[TASK DETAILS] Reproduce word for word the lines of the items below, starting at the line that contains "Describe the element" and ending at the last line of the items. Leave the pictures out of your answer.

[INFORMATION SHOWN]

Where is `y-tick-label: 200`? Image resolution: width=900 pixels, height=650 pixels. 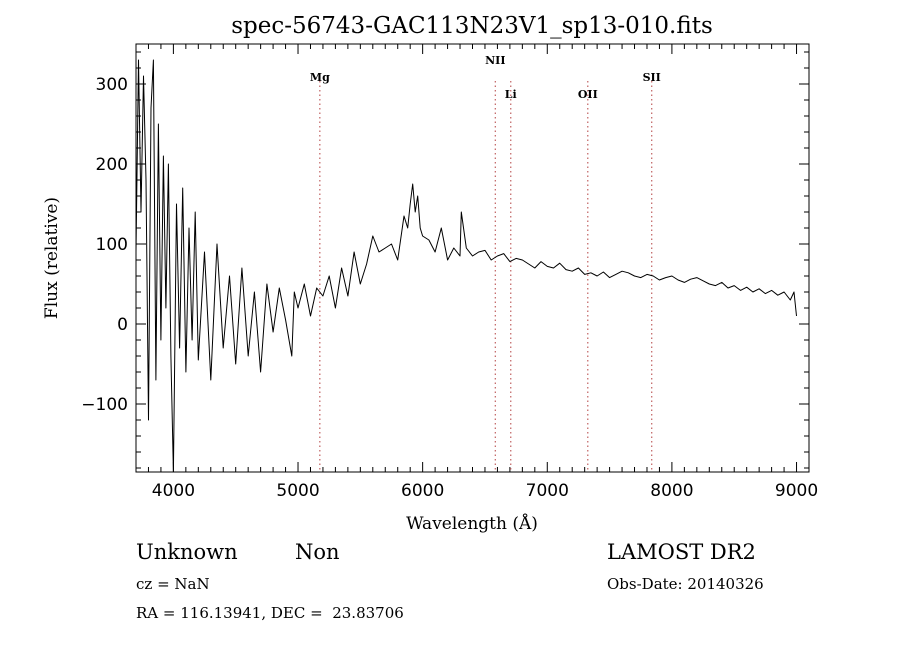
y-tick-label: 200 is located at coordinates (112, 165).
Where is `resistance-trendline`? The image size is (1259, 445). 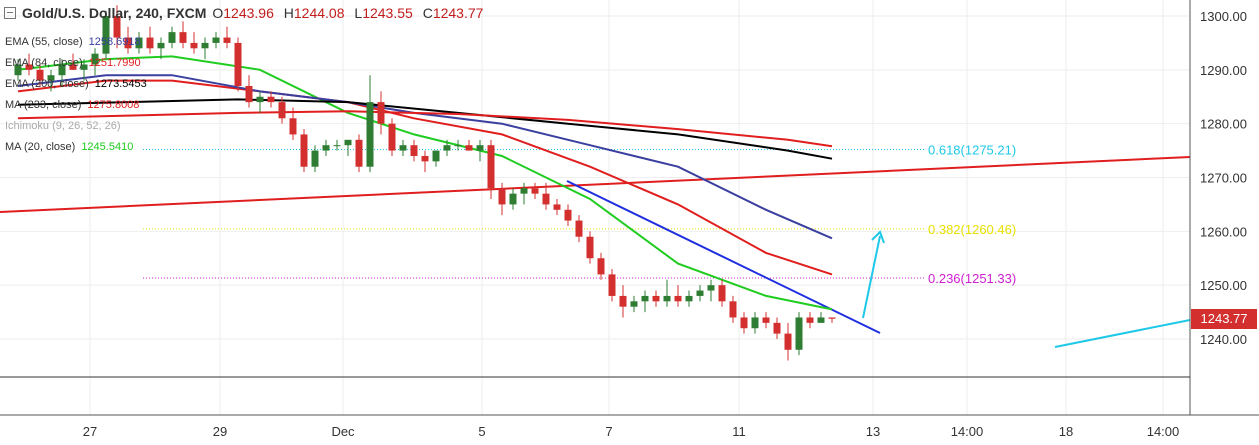 resistance-trendline is located at coordinates (596, 184).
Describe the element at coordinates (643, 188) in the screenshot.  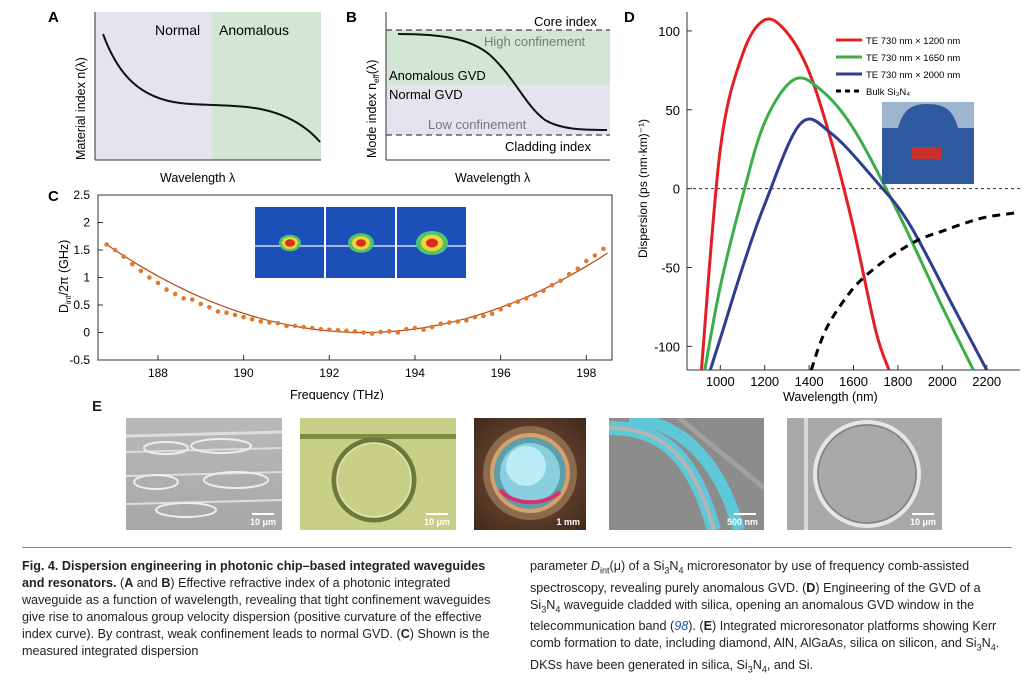
I see `panelD-ylabel: Dispersion (ps (nm·km)⁻¹)` at that location.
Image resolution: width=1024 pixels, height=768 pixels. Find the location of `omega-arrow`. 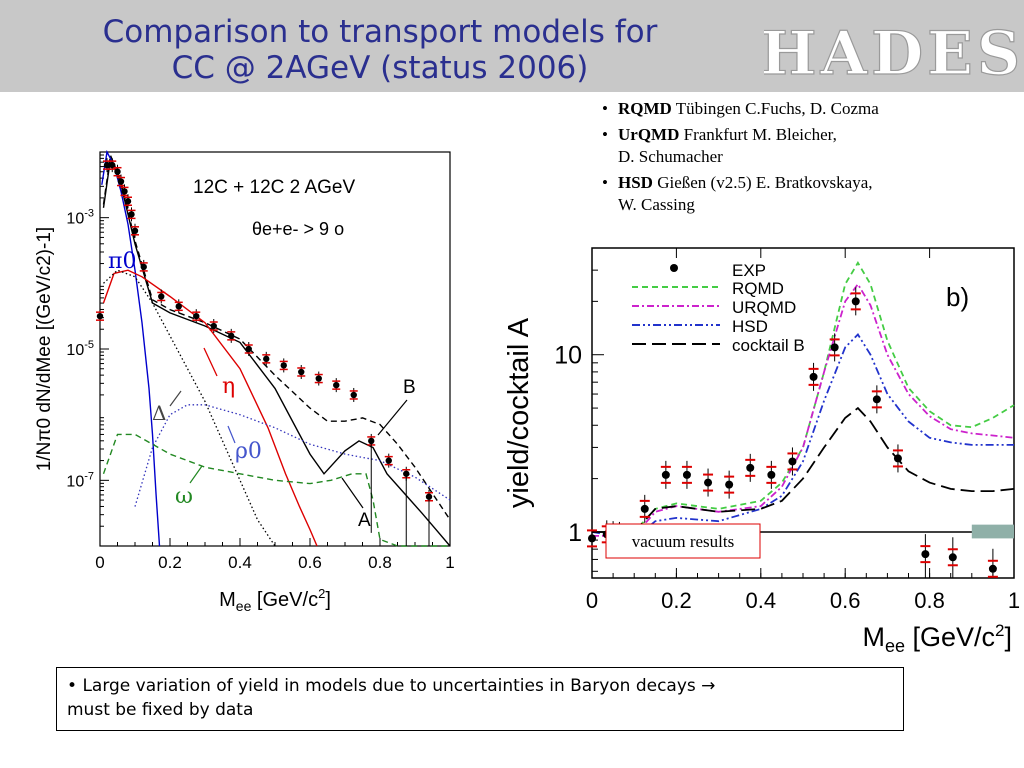

omega-arrow is located at coordinates (196, 474).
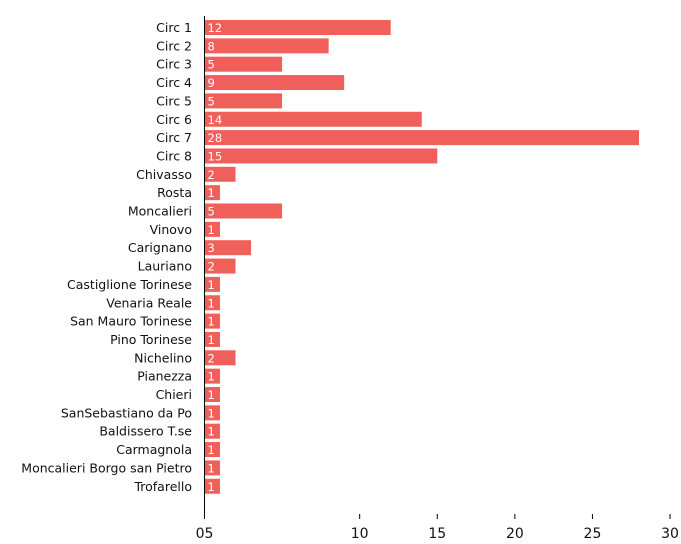 Image resolution: width=681 pixels, height=544 pixels. What do you see at coordinates (171, 230) in the screenshot?
I see `category-label-11: Vinovo` at bounding box center [171, 230].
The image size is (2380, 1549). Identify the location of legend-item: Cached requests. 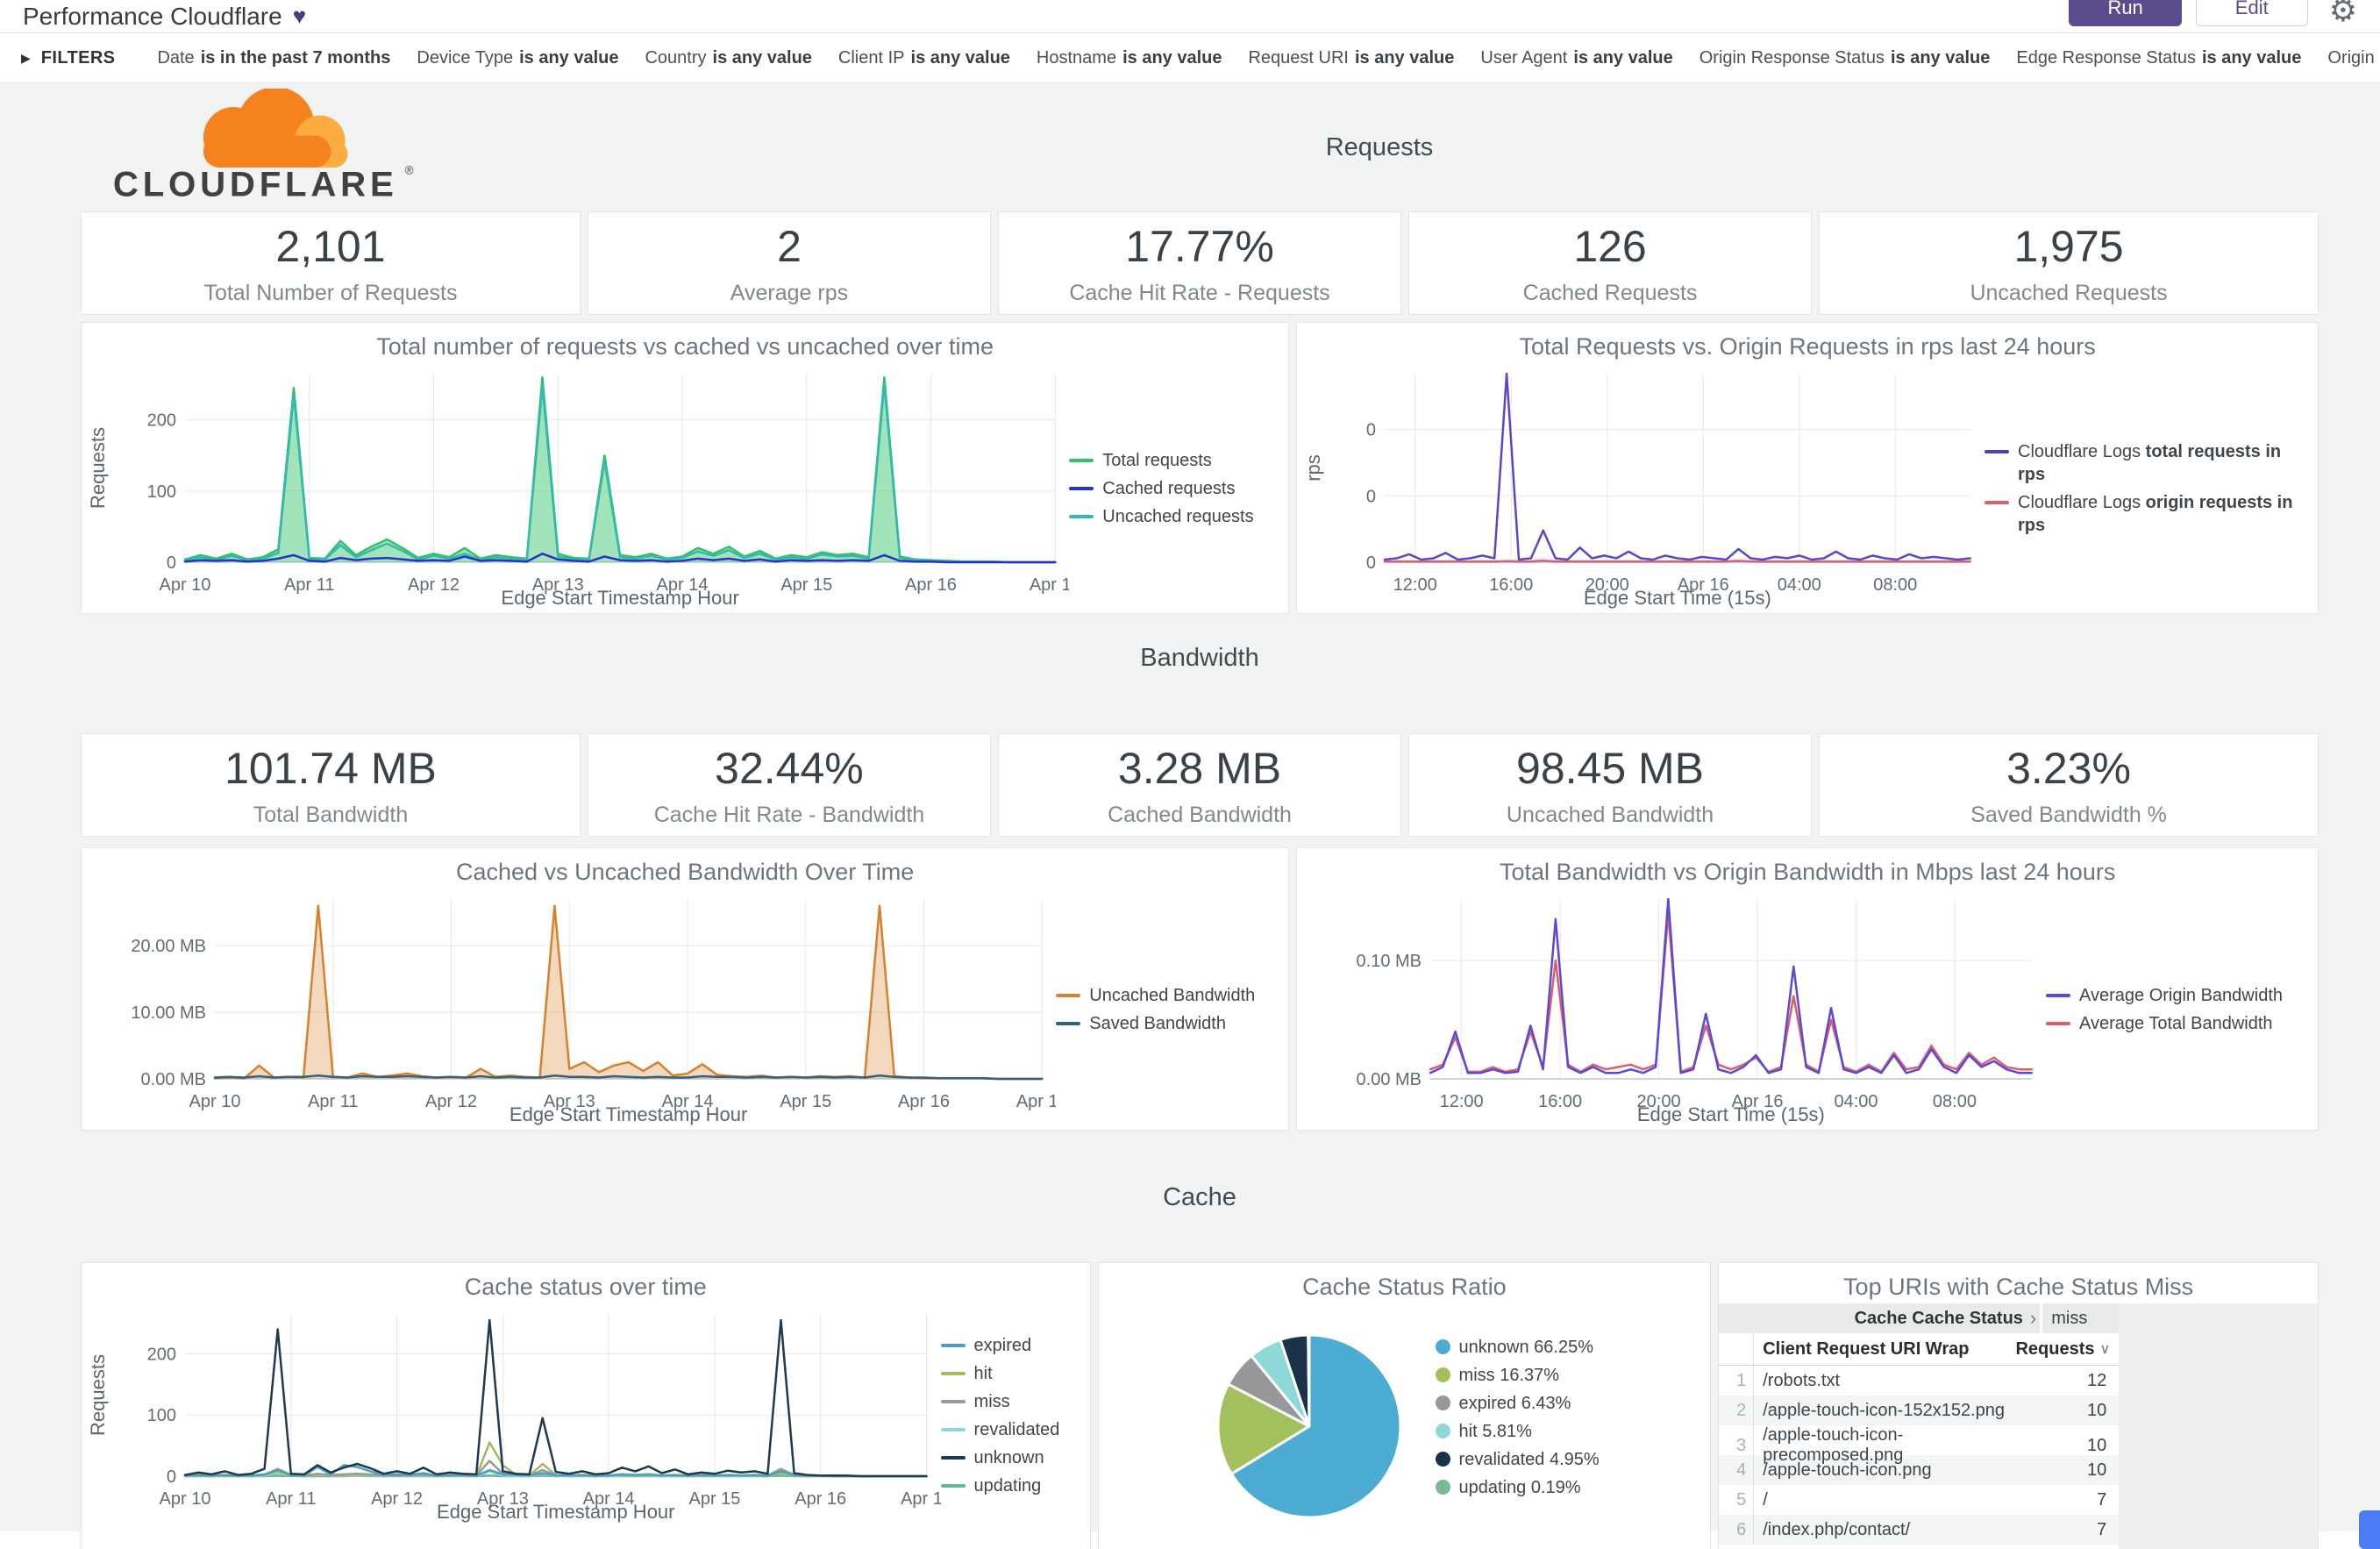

[SOLUTION BELOW]
Describe the element at coordinates (643, 188) in the screenshot.  
I see `panelD-ylabel: Dispersion (ps (nm·km)⁻¹)` at that location.
Image resolution: width=1024 pixels, height=768 pixels. Find the location of `omega-arrow`. 

omega-arrow is located at coordinates (196, 474).
 Image resolution: width=681 pixels, height=544 pixels. What do you see at coordinates (171, 230) in the screenshot?
I see `category-label-11: Vinovo` at bounding box center [171, 230].
The image size is (2380, 1549). Identify the location of legend-item: Cached requests. 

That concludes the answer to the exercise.